* DIRECTION 1
List every line in the rows below that contains "dimensions". Case counts.

* TEXT
○ ○ ○ ○

So we're going to be focused on both the total number of drives and trying to manage to, you know, a rational number of weeks as we get out of the quarter.
Christian Schwab - Analyst
Great.
And the number of heads that you produced this quarter - are you going to break that out?
Matt Massengill - Chairman and CEO
No, we're not.
Christian Schwab - Analyst
Will we hear that in a few weeks?
Matt Massengill - Chairman and CEO
No, you won't.
Christian Schwab - Analyst
When - two quick questions - when do you plan to be operating in the new model -- more concerned about the gross margins and the 18-22%.
Do we need to see - do we need to get to the seasonally stronger part of the year in the back half of this calendar year?
Can you give us any directional comment there?
Scott Mercer - SVP and CFO
Christian, this is Scott.
As we said on the conference call, you know, 14-18, all else being equal - or, 18-22, rather, all else being equal versus the old model of 14-18.
You know, clearly this quarter, generally speaking from a pricing standpoint particularly in the channel, all else was not equal.
So, to get back into the higher end of that range, it'll require both execution on our part in terms of ramping our head production as well as a little better supply/demand environment.
Christian Schwab - Analyst
Great.
One last question - you know, to Matt's comment about the drive industry is really saying that the units are going to be softer quarter-over-quarter in line with seasonality, not to put you on the fence to give an exact unit number because you're not going to, but I would assume desktops are going to come in the seasonally 5-10%.
Do you - can you at least give a direction of which end of that you feel comfortable with?
Matt Massengill - Chairman and CEO
Well, I think that the - we should expect that the industry will be down some 5-10% for the quarter.
And we want to have the flexibility to manage our build plan to achieve the goals for our inventory positions in the channels.

○ ○ ○ ○

* DIRECTION 2
In the transcript above, what range does the CFO give for the old model?

* DATA LINES

○ ○ ○ ○

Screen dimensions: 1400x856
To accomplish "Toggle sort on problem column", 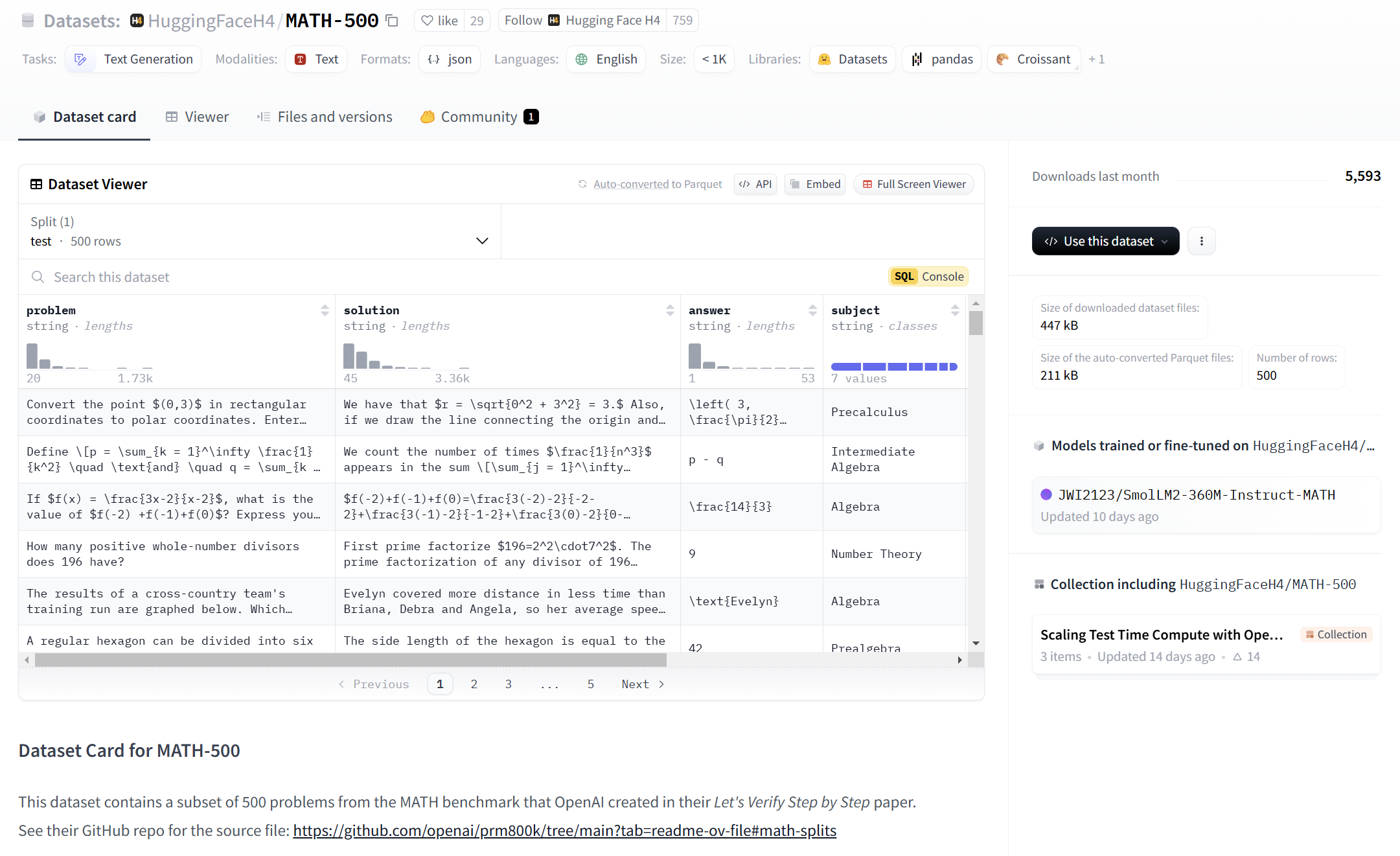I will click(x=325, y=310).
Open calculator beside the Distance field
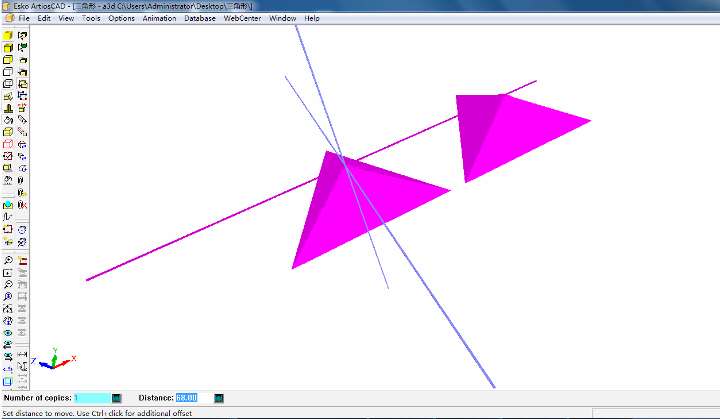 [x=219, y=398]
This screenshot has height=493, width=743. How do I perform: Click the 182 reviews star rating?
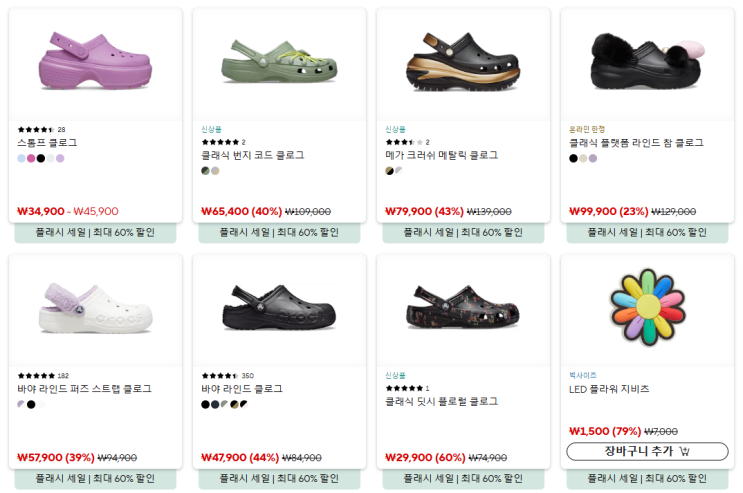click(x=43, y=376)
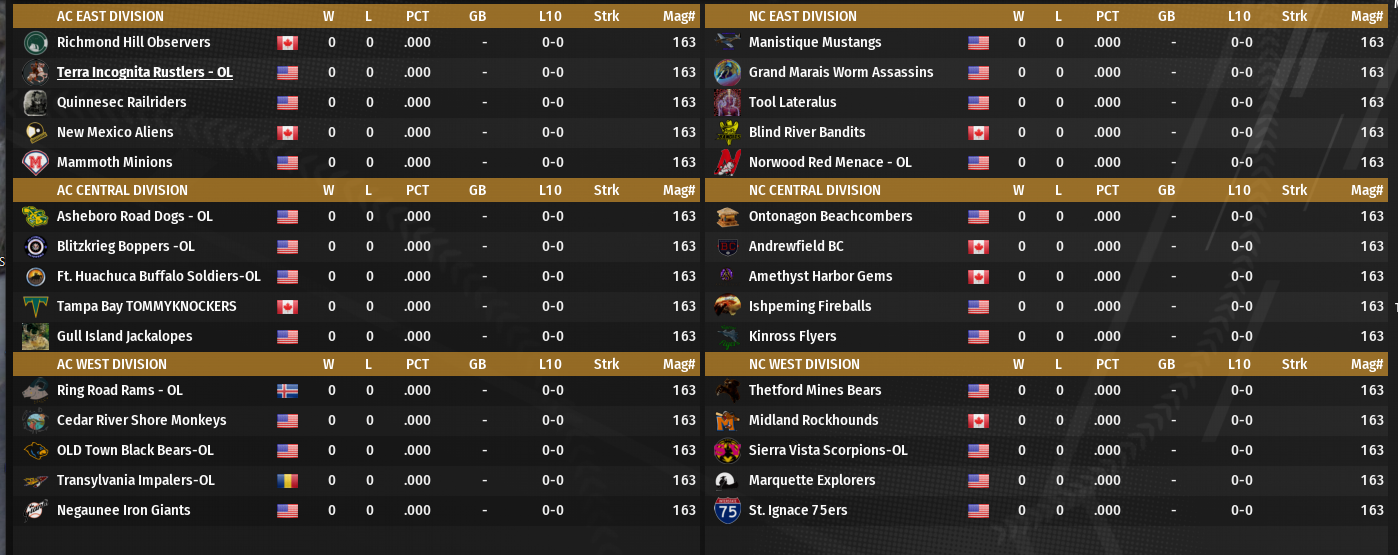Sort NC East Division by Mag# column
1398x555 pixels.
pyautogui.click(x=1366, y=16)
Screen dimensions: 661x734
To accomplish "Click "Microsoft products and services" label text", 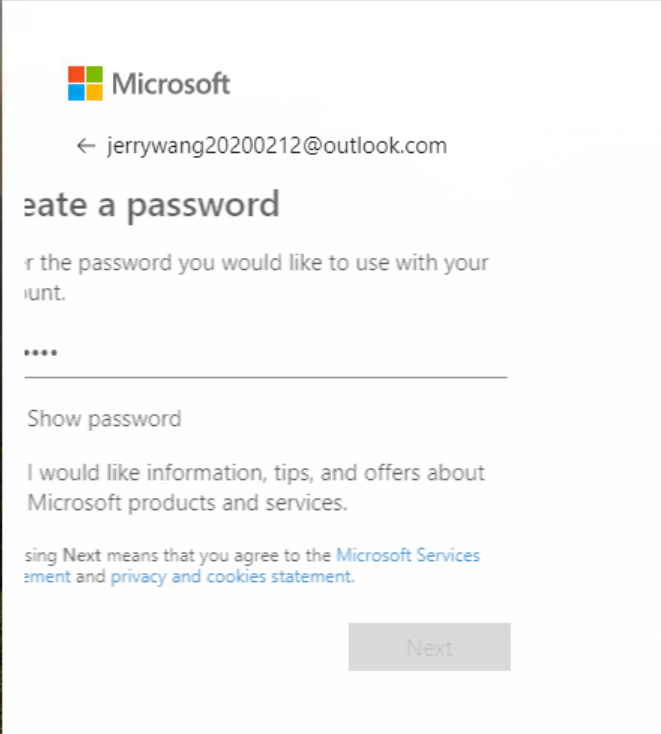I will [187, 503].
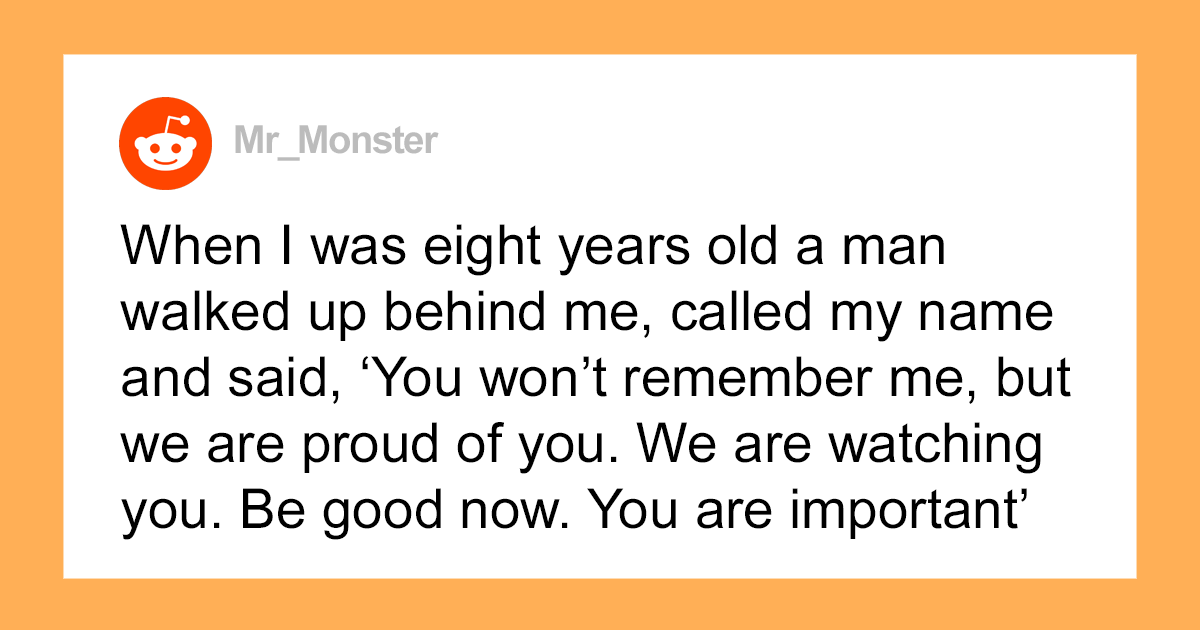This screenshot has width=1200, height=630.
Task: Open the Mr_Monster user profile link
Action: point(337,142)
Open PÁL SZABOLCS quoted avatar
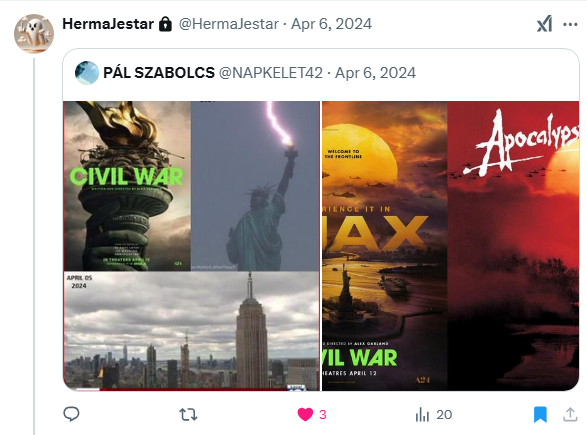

○ ○ ○ ○

* FINISHED ANSWER 1
Screen dimensions: 1400x856
Screen dimensions: 661x734

* FINISHED ANSWER 2
14-18